(Stored data entries)
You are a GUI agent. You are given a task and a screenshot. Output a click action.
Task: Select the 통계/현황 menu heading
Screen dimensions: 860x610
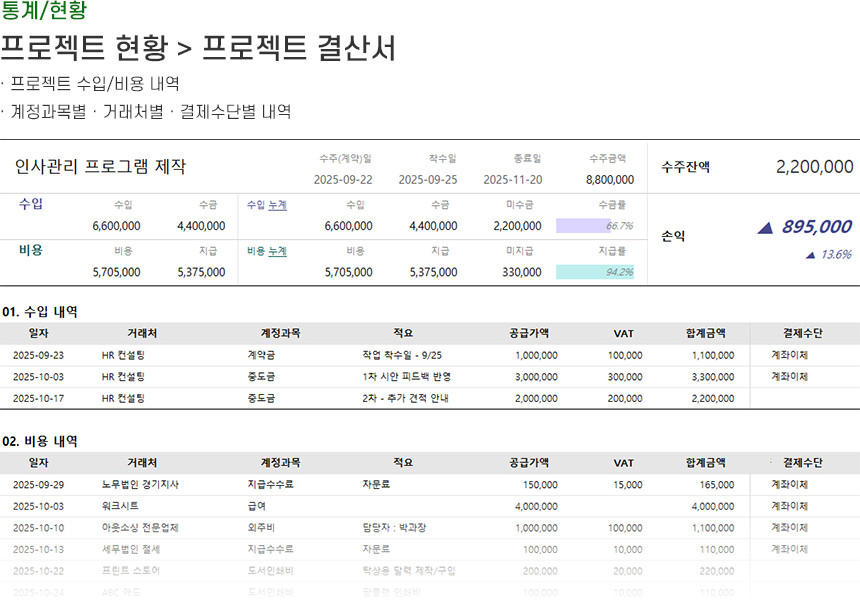43,11
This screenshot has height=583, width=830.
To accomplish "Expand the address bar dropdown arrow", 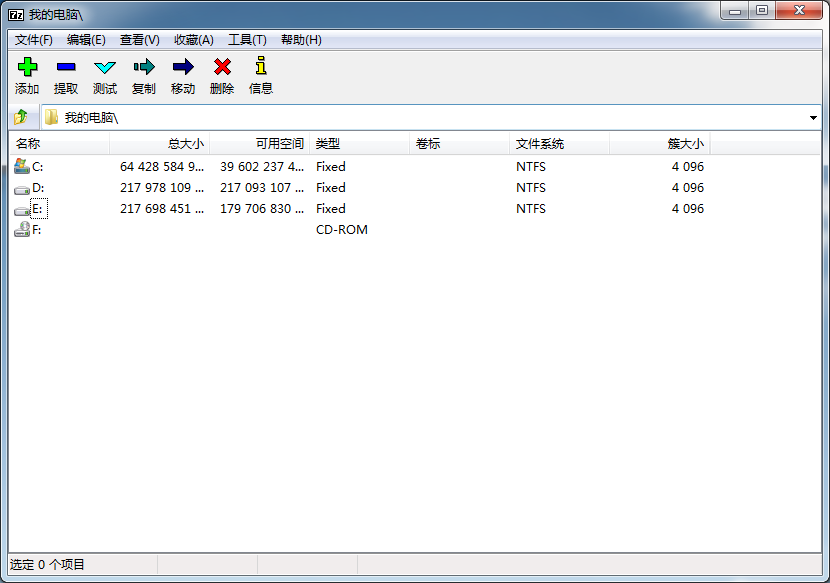I will [x=812, y=118].
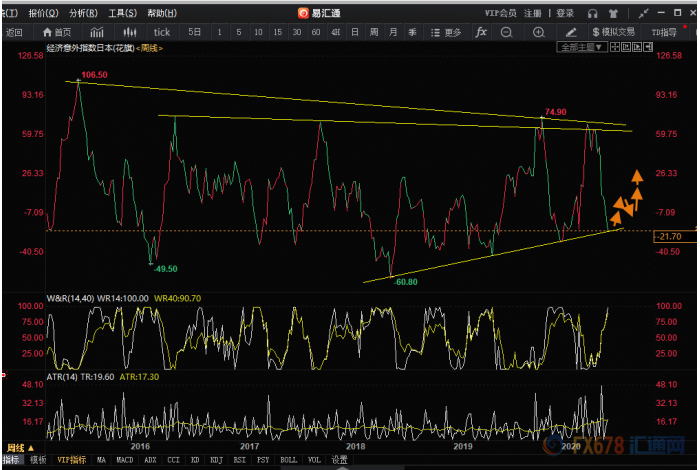Screen dimensions: 700x470
Task: Switch timeframe to 周 weekly
Action: coord(373,32)
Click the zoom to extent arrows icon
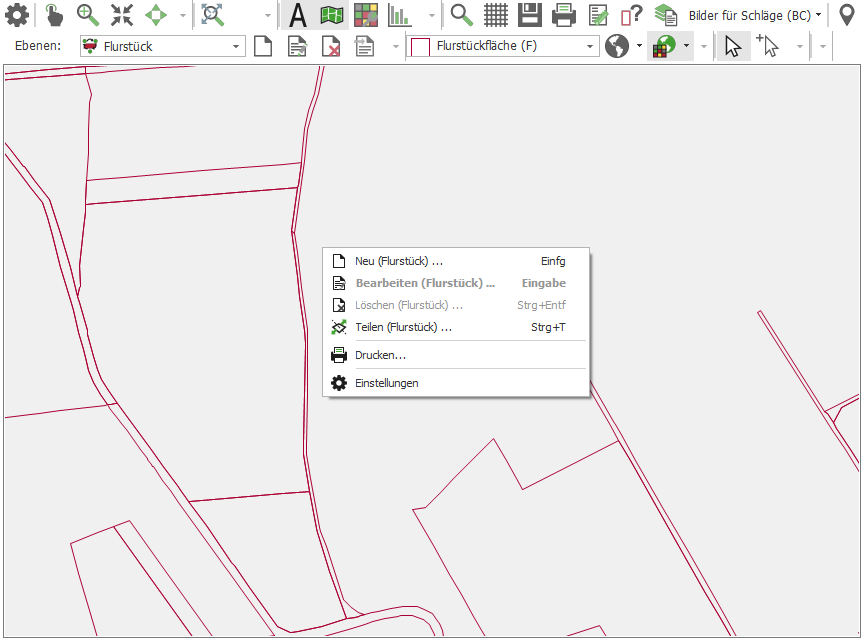 coord(122,15)
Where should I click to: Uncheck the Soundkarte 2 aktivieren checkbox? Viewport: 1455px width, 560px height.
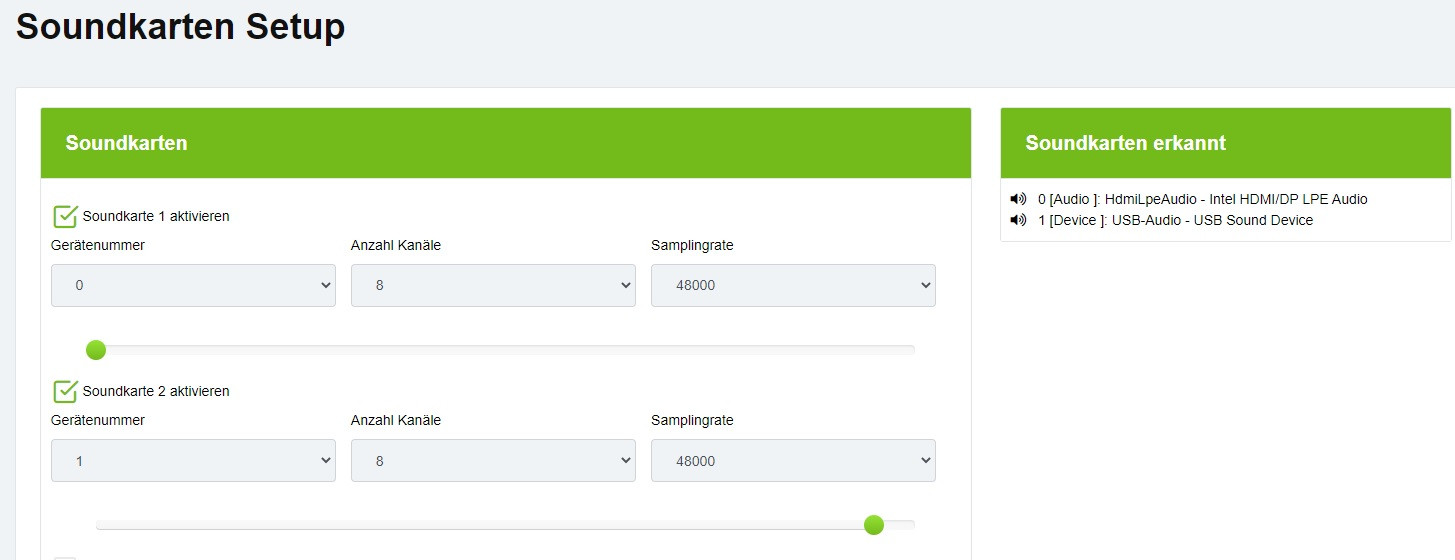[65, 391]
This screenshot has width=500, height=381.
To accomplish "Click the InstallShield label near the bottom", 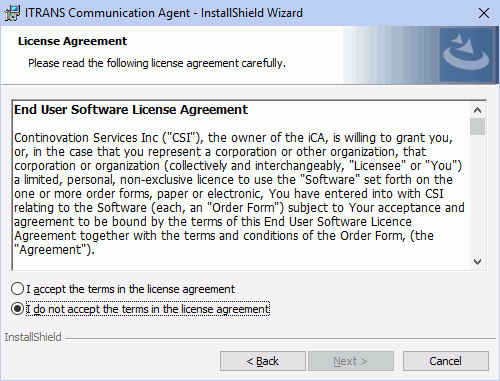I will [x=33, y=337].
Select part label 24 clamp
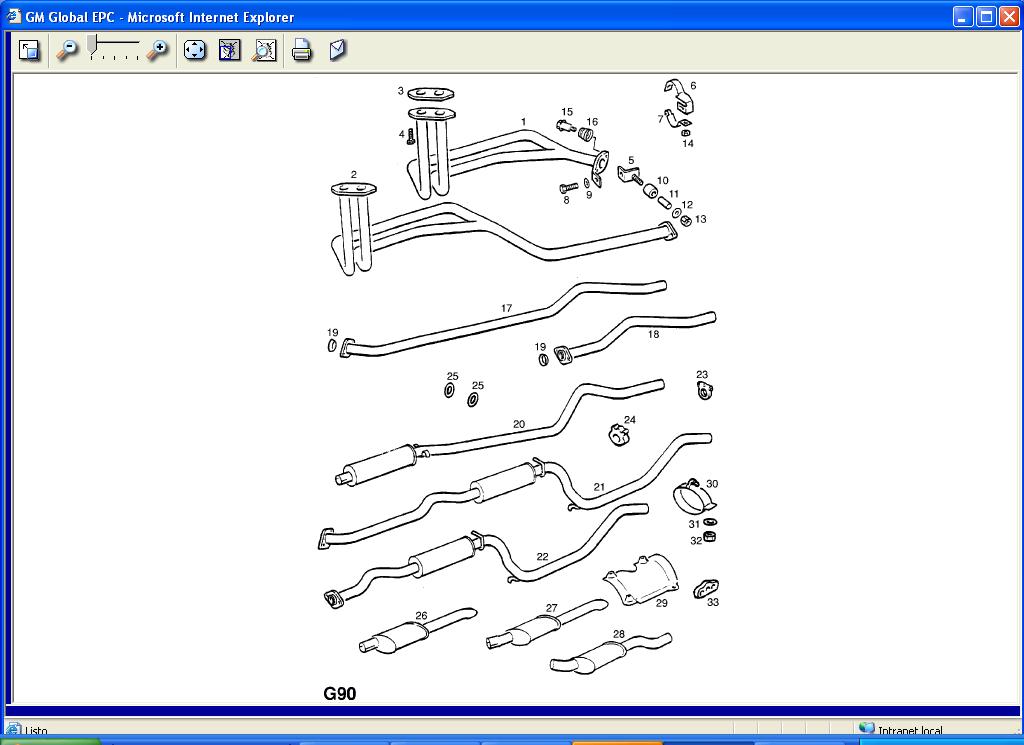Screen dimensions: 1024x745 point(630,420)
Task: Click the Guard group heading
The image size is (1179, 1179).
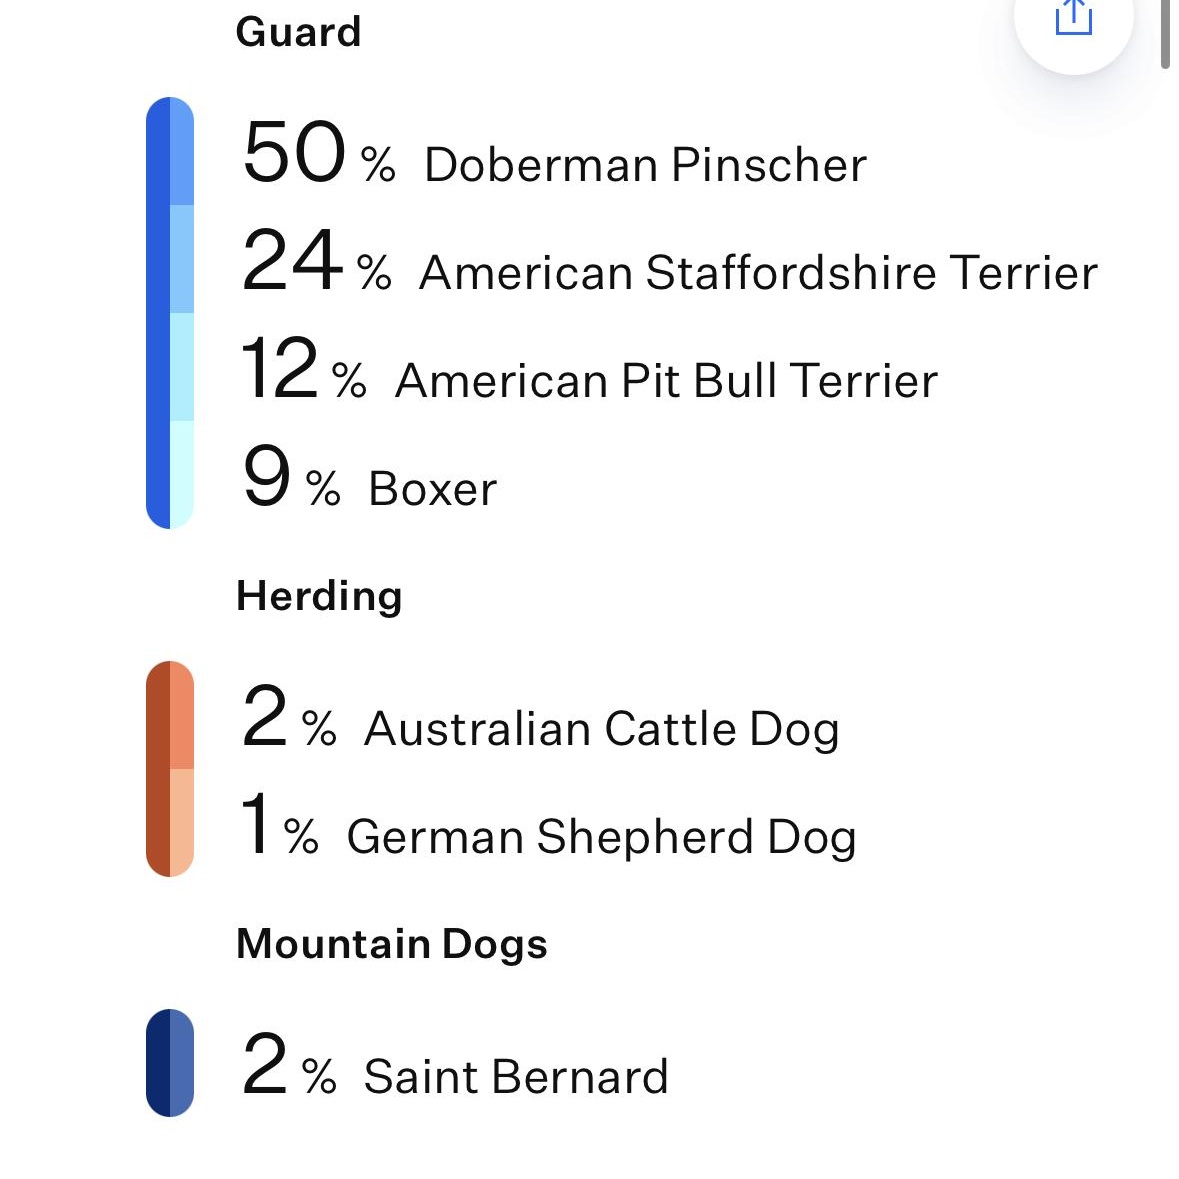Action: [298, 32]
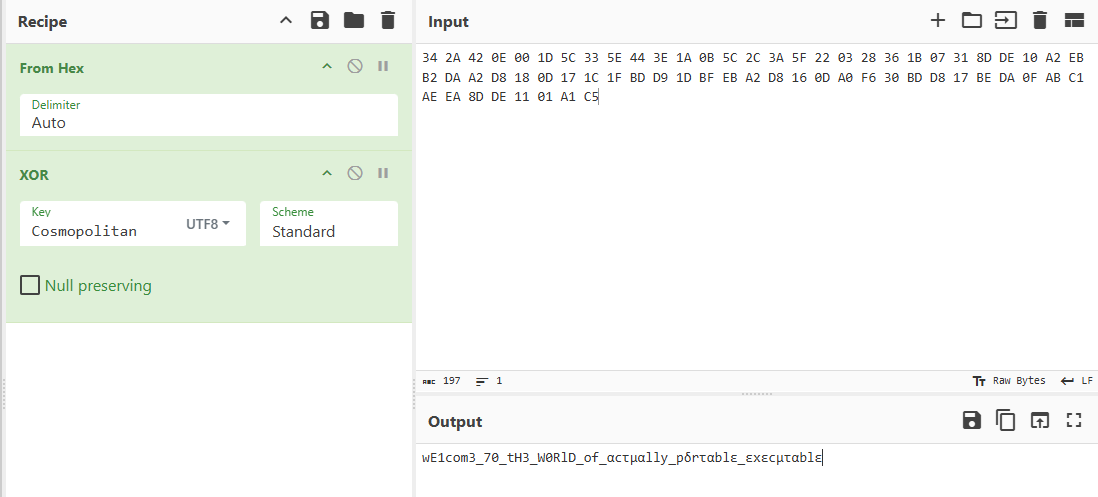The width and height of the screenshot is (1098, 497).
Task: Copy output to clipboard
Action: [x=1006, y=420]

INSTRUCTIONS TO FOLLOW: Although the records above contain pictures, the copy should hold only the lines from their start through the line containing "This screenshot has height=583, width=830.", each exactly as written, and none of the pictures.

RESULT OF THE EXERCISE:
You are a GUI agent. You are given a task and a screenshot. Output a click action.
Task: Select the 통계/현황 menu heading
Screen dimensions: 860x610
43,11
This screenshot has height=583, width=830.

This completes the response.